Cerpen Aris Kurniawan (Suara Merdeka, 25 November 2012)
KAMI tengah menggelar upacara membangkitkan roh orang mati.
Pada malam Jumat Kliwon itu kami keluar dari rumah kami membawa kembang
dan wewangian, berjalan dengan langkah lesu lantaran perut kosong,
menyusuri jalan desa yang kering dan pecah-pecah. Cahaya bulan kebiruan
dan dengung serangga memandu langkah kaki kami yang tak bersandal. Kami
memang begitu miskinnya sampai sandal pun kami tak punya.
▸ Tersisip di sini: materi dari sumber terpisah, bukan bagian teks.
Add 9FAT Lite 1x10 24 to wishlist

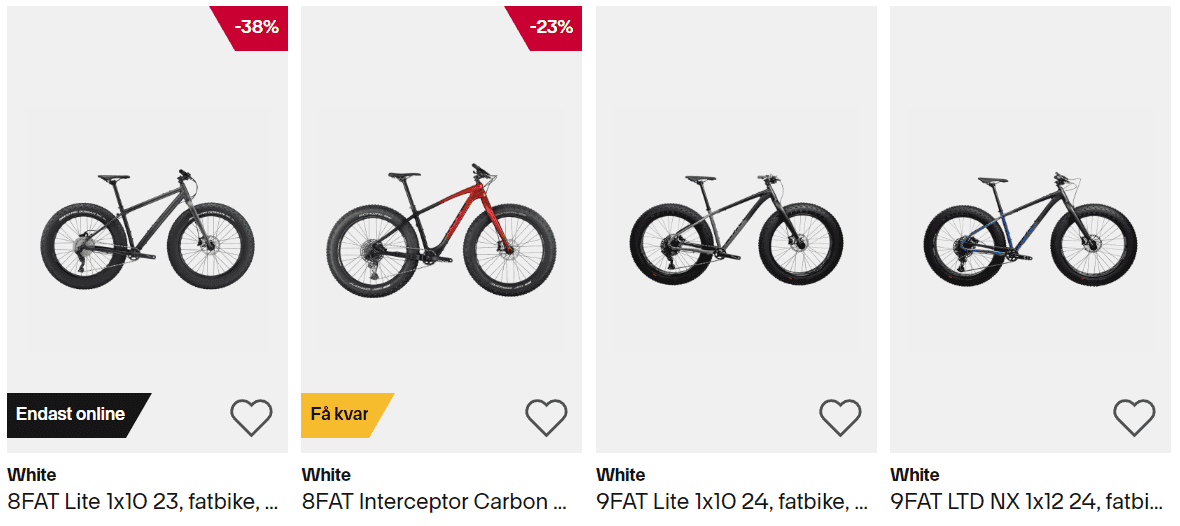pos(840,417)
Di rumah duka yang menyerupai gua di pinggang bukit tenggara desa itu
kami berkumpul, melepas baju dan celana kami lantas duduk melingkari
jenazah Sakinah, kepala desa sekaligus dukun yang pada masa mudanya juga
menjadi sinden kondang. Jenazah Sakinah terbujur mengenakan busana
panggung lengkap.
Meski telah mati hampir seratus tahun lalu, jenazah Sakinah masih
utuh. Sepasang matanya terkatup damai dengan bibir menyunggingkan senyum
penuh keramahan sekaligus mengundang berahi. Sekujurnya masih tetap
memancarkan kecantikan yang tidak dimiliki perempuan mana pun di desa
kami.
Dipimpin tetua desa, kami merapalkan doa-doa memohon kepada penguasa
alam roh untuk memanggil roh Sakinah dari alam keabadian. Kami, 15 warga
desa terpilih, berjam-jam duduk merapalkan doa-doa penuh khusyuk.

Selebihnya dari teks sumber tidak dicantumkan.